Aber auch § 619a BGB ändert nichts daran, dass die o.g. BGB-Vorschriften zum Schadensersatzrecht in (zu) vielen Fällen zur Folge hätten, dass Arbeitnehmer zum Ausgleich (zu) hoher Schäden verpflichtet wären. Davor müssen sie rechtlich geschützt werden, soll das Arbeitsverhältnis nicht zur Haftungsfalle werden.
Wie beschränkt das BGB Ihre Haftung als Arbeitnehmer?
Eine wichtige Vorschrift zugunsten desjenigen, der zum Schadensersatz verpflichtet ist, ist in § 254 BGB enthalten. Danach ist der Umfang der Schadensersatzpflicht gemindert, wenn den Geschädigten ein Mitverschulden trifft. Das Mitverschulden kann sowohl bei der Entstehung des Schadens eine Rolle gespielt haben (§ 254 Abs.1 BGB) als auch darin, dass es der Geschädigte unterlassen hat, die Höhe des Schadens zu mindern (§ 254 Abs.2 BGB).
****
§ **AUFGABEN**:
1. Überarbeiten Sie den Abschnitt des Textauszugs, der mit „Aber auch §“ beginnt und mit „zur Haftungsfalle werden.“ endet, und geben Sie ihn wieder, wobei „Haftungsfalle“ durch „Kostenfalle“ ersetzt wird.
2. Beantworten Sie anhand des Textauszugs die folgenden Fragen:
(a) Zu welchem Ausgleich wären Arbeitnehmer nach den genannten BGB-Vorschriften zum Schadensersatzrecht in vielen Fällen verpflichtet?
(b) In welcher Vorschrift des BGB ist die Regelung zum Mitverschulden enthalten?
(c) Welcher Absatz dieser Vorschrift betrifft das Unterlassen, die Höhe des Schadens zu mindern?
3. Prüfen Sie, ob die folgenden Aussagen mit dem Textauszug übereinstimmen, und antworten Sie jeweils mit Ja oder Nein:
(a) Trifft den Geschädigten ein Mitverschulden, mindert sich der Umfang der Schadensersatzpflicht.
(b) § 619a BGB bewahrt Arbeitnehmer davor, zum Ausgleich hoher Schäden verpflichtet zu sein.
(c) Ein Mitverschulden kann nur bei der Entstehung des Schadens eine Rolle spielen.
Die nachstehenden Zeilen stehen in keinem Zusammenhang mit dem Textauszug.
****
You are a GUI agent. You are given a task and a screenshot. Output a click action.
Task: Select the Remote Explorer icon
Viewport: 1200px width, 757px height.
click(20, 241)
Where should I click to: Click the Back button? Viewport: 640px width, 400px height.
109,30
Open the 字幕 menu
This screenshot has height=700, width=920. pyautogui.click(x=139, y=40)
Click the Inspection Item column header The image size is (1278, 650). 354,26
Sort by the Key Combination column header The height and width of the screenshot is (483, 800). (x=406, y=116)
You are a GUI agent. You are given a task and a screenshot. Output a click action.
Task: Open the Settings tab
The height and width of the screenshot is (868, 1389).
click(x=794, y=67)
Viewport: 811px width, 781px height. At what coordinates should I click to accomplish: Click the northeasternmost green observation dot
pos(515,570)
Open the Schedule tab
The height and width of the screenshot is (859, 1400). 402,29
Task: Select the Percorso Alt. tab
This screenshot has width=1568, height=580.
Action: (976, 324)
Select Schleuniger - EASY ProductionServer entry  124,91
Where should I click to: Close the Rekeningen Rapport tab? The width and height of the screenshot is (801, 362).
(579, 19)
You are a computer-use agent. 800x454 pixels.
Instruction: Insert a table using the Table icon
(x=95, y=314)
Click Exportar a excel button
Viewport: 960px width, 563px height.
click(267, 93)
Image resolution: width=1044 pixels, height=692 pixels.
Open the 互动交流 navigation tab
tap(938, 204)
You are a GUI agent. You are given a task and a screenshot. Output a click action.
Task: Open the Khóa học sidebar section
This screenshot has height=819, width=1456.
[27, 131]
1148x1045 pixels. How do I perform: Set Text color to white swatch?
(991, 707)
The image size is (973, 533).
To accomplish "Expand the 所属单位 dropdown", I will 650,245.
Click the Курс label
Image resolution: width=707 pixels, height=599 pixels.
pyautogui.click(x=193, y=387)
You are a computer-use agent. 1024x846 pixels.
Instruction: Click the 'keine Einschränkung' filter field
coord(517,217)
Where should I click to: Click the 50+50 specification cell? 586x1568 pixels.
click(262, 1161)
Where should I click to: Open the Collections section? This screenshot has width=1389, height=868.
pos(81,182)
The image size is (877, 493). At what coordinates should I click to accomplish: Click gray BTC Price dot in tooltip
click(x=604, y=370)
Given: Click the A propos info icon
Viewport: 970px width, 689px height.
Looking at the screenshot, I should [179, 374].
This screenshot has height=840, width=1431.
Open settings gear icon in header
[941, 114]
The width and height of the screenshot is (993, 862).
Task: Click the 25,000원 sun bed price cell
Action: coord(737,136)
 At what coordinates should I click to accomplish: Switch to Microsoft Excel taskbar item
****
§ **RICHTIGE ANTWORTEN**:
1.
Aber auch § 619a BGB ändert nichts daran, dass die o.g. BGB-Vorschriften zum Schadensersatzrecht in (zu) vielen Fällen zur Folge hätten, dass Arbeitnehmer zum Ausgleich (zu) hoher Schäden verpflichtet wären. Davor müssen sie rechtlich geschützt werden, soll das Arbeitsverhältnis nicht zur Kostenfalle werden.

2.
(a) Zum Ausgleich (zu) hoher Schäden.
(b) In § 254 BGB.
(c) § 254 Abs.2 BGB.

3.
(a) Ja: „Danach ist der Umfang der Schadensersatzpflicht gemindert, wenn den Geschädigten ein Mitverschulden trifft.“
(b) Nein: „Aber auch § 619a BGB ändert nichts daran, dass die o.g. BGB-Vorschriften zum Schadensersatzrecht in (zu) vielen Fällen zur Folge hätten, dass Arbeitnehmer zum Ausgleich (zu) hoher Schäden verpflichtet wären.“
(c) Nein: „als auch darin, dass es der Geschädigte unterlassen hat, die Höhe des Schadens zu mindern“